* To do:
Reproduce exactly the lines from the top of the records below through the line holding "Task: Check the 9:35a LAX return checkbox".

(Collected data)
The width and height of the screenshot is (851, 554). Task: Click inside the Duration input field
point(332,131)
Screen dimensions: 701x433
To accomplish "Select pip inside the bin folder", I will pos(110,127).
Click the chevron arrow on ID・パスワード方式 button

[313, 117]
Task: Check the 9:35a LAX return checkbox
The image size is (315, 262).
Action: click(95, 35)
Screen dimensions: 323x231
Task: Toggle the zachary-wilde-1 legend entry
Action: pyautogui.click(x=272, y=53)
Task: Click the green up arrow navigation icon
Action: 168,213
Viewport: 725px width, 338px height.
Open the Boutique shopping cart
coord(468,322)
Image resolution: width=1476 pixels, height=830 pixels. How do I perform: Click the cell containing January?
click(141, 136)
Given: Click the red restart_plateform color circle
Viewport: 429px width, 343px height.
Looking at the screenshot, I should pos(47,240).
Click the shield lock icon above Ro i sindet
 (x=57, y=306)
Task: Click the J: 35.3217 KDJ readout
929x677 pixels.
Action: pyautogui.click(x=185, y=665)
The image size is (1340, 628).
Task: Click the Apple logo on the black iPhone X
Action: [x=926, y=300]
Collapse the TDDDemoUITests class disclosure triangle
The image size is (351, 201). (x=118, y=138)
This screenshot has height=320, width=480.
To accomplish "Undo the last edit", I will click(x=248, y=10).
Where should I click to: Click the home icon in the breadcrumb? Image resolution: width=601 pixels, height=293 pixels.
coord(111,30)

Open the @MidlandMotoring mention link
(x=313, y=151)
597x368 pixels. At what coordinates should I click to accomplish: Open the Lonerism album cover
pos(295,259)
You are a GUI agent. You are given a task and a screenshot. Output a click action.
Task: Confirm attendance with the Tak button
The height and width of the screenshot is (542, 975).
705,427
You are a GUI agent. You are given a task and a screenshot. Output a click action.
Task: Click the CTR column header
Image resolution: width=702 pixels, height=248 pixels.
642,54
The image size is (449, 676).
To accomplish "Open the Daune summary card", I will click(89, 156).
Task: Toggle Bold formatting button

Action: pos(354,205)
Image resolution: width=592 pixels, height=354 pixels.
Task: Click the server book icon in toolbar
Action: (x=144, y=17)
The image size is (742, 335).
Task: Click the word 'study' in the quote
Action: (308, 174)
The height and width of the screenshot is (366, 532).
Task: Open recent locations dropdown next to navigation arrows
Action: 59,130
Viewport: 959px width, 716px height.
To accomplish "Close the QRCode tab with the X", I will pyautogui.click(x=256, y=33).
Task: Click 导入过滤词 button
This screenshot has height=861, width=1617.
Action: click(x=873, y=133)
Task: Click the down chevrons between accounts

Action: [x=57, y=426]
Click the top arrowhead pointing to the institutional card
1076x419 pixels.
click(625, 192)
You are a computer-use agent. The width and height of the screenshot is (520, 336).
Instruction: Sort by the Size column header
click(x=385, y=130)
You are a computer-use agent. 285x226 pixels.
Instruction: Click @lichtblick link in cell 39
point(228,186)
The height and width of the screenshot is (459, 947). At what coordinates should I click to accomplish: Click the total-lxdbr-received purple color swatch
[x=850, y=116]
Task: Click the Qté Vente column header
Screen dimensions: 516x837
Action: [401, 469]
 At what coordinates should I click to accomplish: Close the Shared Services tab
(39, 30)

* Exercise solution:
The width and height of the screenshot is (851, 554). Task: Click inside the Duration input field
point(332,131)
Screen dimensions: 701x433
To accomplish "Select pip inside the bin folder", I will pos(110,127).
Click the chevron arrow on ID・パスワード方式 button

[313, 117]
Task: Check the 9:35a LAX return checkbox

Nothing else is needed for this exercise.